Trump demands 'loyalty' from NATO as chief struggles to keep US anchored to alliance
WASHINGTON, DC: President Donald Trump demanded “loyalty” from NATO allies after faulting them for not joining the war against Iran he launched alongside Israel without consulting them.
The demand raises the stakes for NATO Secretary-General Mark Rutte ahead of this week’s summit in Turkey. His long-running effort to keep the US anchored to the alliance now faces a new strain.
Trump tells NATO allies he just wants loyalty
As per the PBS report on Sunday, July 5, Trump has long pressured NATO members to spend more on defense, “but allies addressed that dispute at last year’s summit by committing to invest as much as the US in gross domestic product terms.”
Rutte tried to reinforce that progress during a White House meeting last month with a chart labeled “The Trump Trillion” in gold letters. It showed “$1.2 trillion in spending by European allies and Canada since 2017,” the report said.
Trump appeared unmoved, focusing instead on allies that refused to join the Iran war.
“We don’t need their money — we don’t need anything,” Trump said. “I just want loyalty.”
Trump also suggested he might have skipped the upcoming summit entirely if Turkish President Recep Tayyip Erdogan were not hosting it, leaving Erdogan and Rutte with the challenge of keeping the gathering on track.

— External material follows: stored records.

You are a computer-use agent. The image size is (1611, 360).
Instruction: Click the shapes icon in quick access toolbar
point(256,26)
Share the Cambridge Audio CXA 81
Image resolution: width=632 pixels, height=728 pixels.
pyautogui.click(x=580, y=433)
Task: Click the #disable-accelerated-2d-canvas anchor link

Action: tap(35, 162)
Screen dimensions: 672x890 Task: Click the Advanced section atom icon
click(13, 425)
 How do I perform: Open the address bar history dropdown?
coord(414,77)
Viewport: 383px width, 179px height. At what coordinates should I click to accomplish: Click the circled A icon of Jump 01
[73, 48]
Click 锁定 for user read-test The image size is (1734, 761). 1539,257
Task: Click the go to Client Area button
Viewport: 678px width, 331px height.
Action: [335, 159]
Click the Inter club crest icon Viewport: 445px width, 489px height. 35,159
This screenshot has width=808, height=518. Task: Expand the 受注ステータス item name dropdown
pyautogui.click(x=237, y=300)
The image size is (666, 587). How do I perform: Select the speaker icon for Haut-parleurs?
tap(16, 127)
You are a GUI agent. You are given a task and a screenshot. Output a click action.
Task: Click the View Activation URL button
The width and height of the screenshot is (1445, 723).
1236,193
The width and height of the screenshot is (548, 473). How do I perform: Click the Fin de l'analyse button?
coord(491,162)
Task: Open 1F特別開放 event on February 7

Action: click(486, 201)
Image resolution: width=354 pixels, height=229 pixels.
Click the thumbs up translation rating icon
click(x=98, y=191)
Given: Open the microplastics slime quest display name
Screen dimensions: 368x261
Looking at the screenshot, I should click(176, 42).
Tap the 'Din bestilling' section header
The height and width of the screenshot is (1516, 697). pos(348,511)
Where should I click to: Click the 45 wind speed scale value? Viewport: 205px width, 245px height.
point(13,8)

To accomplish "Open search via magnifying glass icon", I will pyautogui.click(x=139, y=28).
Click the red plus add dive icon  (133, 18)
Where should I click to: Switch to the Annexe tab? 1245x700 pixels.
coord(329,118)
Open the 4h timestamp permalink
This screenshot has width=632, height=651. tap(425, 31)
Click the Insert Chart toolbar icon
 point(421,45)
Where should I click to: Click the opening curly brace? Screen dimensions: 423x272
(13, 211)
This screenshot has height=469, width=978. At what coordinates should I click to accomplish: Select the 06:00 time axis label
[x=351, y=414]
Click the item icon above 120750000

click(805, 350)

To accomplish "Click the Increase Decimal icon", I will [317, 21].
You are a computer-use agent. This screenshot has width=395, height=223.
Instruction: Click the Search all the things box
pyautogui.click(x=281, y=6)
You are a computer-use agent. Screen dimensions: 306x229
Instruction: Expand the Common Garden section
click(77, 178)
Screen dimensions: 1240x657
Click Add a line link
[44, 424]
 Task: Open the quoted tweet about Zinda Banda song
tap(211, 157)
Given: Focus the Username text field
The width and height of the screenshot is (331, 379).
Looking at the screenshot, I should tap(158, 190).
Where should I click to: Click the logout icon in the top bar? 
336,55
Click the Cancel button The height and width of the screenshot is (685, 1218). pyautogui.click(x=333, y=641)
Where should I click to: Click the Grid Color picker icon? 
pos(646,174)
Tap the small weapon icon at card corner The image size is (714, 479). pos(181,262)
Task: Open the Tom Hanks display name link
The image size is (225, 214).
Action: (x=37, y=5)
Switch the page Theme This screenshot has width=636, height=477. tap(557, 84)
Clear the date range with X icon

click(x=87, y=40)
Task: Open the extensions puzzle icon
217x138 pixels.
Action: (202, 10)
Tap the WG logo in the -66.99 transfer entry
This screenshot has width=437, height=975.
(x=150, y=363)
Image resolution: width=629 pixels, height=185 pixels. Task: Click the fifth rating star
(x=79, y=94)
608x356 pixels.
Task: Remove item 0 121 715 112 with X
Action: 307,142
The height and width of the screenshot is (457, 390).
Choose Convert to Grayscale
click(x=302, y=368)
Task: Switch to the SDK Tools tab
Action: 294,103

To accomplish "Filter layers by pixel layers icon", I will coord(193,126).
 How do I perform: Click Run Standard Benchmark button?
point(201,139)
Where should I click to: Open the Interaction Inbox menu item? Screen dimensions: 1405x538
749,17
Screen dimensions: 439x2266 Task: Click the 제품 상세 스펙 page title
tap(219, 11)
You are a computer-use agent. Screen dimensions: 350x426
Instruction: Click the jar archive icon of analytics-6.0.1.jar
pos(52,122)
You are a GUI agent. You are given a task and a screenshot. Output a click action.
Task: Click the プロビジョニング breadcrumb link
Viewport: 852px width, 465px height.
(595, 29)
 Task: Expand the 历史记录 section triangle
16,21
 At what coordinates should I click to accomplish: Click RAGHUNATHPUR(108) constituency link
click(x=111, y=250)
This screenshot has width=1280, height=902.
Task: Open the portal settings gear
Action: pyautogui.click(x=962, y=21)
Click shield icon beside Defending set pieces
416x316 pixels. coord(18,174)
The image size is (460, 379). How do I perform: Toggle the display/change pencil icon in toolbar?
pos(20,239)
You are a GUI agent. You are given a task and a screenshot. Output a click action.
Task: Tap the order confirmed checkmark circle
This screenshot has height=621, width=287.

Rutte turns to flattery to keep Trump engaged
Since becoming NATO secretary-general almost two years ago, Rutte has spent much of his time trying to keep the US inside the 32-member alliance as Trump repeatedly questioned America’s commitments, the report stated.
“His approach has leaned heavily on flattery. During last month’s Oval Office pitch, Rutte used charts showing tens of thousands of US jobs and a $300 billion backlog in European orders for military equipment,” it said.
He credited those gains to Trump, calling him the “leader of the free world.”
But Rutte also gently pushed back on Trump’s complaint that NATO failed to support the US against Iran. He noted that up to 5,000 US planes took off from bases in Europe before an April ceasefire.
The tension comes as NATO remains dependent on its largest and most powerful member. Last month, the Pentagon surprised allies by announcing it was scaling back the troops, warships, aircraft, and drones it would provide if a member came under attack.
Trump has also sent conflicting messages about whether US troop numbers in Europe would fall or rise.
NATO summit faces a tougher Trump demand
Rutte’s strategy appeared to work at last year’s summit in The Hague, where allies backed a major defense spending pledge, and Trump left praising his NATO partners as a “nice group of people.”
This year’s summit presents a different test.
Rutte has tried to persuade Trump that increased European spending would allow the US to focus on security challenges posed by China while European allies handle the war in Ukraine.
“But Trump’s new demand is no longer centered only on defense budgets,” the report stated.
The stakes echo a warning from Rutte’s predecessor, Jens Stoltenberg, who recalled chairing a 2018 summit that Trump nearly upended, it added.
“If an American president says he no longer wishes to defend the other allies and leaves a NATO summit in protest, then the NATO treaty and its security guarantee aren’t worth very much,” Stoltenberg wrote.